*STUDY TEXT*.
>>>>

Configuring inbound traffic with rules API

Using Rules API combined with targetRef Dataplane kind in Kuma you can easily apply configuration to data plane inbounds. This guide will show you how to configure MeshTimeout policy on data plane inbound and explain how to utilize this API.

Prerequisites

  • Completed quickstart to set up a zone control plane with demo application

Basic setup

To make sure that traffic works in our examples let’s configure MeshTrafficPermission to allow all traffic:

echo "apiVersion: kuma.io/v1alpha1
kind: MeshTrafficPermission
metadata:
  namespace: kuma-demo
  name: mtp
spec:
  from:
    - targetRef:
        kind: Mesh
      default:
        action: Allow" | kubectl apply -f -

To finish the setup we need to create additional namespace with sidecar injection for client we will be using to communicate with our demo-app:

echo "apiVersion: v1
kind: Namespace
metadata:
  name: consumer
  labels:
    kuma.io/sidecar-injection: enabled" | kubectl apply -f -

Now we can create deployment we will be using to communicate with our demo-app from a consumer namespace:

kubectl run consumer --image nicolaka/netshoot --labels="app=consumer" -n consumer --command -- /bin/bash -c "ping -i 60 localhost"

<<<<

*PROVIDED DATA*.
>>>>

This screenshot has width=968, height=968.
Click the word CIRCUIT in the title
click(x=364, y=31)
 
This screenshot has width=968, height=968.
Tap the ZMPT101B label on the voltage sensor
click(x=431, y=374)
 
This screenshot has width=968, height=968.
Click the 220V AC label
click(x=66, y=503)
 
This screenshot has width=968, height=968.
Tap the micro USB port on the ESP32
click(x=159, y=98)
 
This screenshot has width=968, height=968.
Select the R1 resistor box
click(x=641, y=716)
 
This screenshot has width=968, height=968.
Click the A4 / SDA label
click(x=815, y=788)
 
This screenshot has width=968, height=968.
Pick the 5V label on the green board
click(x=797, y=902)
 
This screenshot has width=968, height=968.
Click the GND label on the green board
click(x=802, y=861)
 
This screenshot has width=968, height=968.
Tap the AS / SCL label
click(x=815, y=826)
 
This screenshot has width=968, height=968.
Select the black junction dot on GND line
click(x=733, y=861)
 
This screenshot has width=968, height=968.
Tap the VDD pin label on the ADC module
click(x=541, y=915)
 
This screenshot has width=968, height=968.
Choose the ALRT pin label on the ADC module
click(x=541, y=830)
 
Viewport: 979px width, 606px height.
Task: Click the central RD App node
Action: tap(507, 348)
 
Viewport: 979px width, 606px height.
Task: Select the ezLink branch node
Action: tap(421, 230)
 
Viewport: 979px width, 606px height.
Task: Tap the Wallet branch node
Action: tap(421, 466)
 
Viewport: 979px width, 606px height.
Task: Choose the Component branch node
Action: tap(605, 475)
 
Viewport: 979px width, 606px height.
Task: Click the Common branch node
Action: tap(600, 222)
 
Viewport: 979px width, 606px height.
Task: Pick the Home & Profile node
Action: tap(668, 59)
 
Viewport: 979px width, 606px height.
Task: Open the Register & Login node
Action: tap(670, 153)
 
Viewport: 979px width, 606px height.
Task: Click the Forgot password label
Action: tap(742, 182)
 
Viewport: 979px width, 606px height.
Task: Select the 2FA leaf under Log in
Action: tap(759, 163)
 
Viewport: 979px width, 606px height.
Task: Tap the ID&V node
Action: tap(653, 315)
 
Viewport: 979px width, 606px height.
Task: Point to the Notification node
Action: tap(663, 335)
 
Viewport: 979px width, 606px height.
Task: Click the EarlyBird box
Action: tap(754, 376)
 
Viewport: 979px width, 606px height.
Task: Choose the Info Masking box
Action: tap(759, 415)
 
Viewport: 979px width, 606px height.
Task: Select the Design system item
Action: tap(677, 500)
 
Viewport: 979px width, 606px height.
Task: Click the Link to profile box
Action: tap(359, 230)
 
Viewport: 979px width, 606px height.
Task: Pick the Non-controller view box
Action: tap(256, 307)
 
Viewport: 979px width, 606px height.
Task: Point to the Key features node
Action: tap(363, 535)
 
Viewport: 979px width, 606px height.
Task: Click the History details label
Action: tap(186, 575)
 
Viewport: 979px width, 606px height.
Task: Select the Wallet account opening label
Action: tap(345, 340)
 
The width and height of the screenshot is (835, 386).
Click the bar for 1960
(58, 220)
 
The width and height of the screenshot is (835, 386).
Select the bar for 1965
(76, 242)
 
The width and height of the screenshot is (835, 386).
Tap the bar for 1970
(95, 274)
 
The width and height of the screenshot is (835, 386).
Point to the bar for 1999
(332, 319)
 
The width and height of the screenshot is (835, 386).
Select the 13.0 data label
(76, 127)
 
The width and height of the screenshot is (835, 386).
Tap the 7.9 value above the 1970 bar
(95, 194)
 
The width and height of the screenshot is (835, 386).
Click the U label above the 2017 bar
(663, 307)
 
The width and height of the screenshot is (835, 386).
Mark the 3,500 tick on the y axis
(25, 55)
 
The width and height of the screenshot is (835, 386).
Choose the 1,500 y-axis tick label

<<<<

*QUESTIONS ON THE MATERIAL*.
1 – In the Kuma rules API guide, translate this sentence into Spanish: "Using Rules API combined with targetRef Dataplane kind in Kuma you can easily apply configuration to data plane inbounds."
2 – Answer these from the Kuma rules API guide:
(a) Which policy does the guide say it will show how to configure on data plane inbound?
(b) What is the name of the additional namespace created with sidecar injection?
(c) Which image does the consumer deployment run?
3 – Go on with the Kuma rules API guide from the point where it stops.

*RESPONSES TO THE TASKS*.
1 – Al usar la Rules API combinada con el kind Dataplane de targetRef en Kuma, puedes aplicar fácilmente configuración a los inbounds del plano de datos.

2 –
(a) MeshTimeout
(b) consumer
(c) nicolaka/netshoot

3 –
You can make now make a couple of requests to our demo app to check if everything is working:

kubectl exec -n consumer consumer -- curl -s -XPOST demo-app.kuma-demo:5000/increment

You should see something similar to:

{"counter":"1","zone":"local","err":null}

Inbound policy rules api

Now that we have our setup we can start playing with new Rules API for inbound policies and Dataplane kind. Let’s create a simple inbound MeshTimeout policy in kuma-demo namespace:

echo "apiVersion: kuma.io/v1alpha1
kind: MeshTimeout
metadata:
  name: mtimeout
  namespace: kuma-demo
  labels:
    kuma.io/mesh: default
    kuma.io/origin: zone
spec:
  targetRef:
    kind: Dataplane
    labels: 
      app: demo-app
  rules:
    - default:
        http:
          requestTimeout: 1s" | kubectl apply -f -

We can check now if policy was properly applied by making requests to our demo app:

kubectl exec -n consumer consumer -- curl -s -XPOST demo-app.kuma-demo:5000/increment -H "x-set-response-delay-ms: 2000"

Example output:

upstream request timeout

Now we can take a closer look at policy that we’ve just applied and see how it works.

Selecting Dataplane resources

This policy selects only Dataplane that contains label app=demo-app. When selecting data planes you can do it in multiple ways.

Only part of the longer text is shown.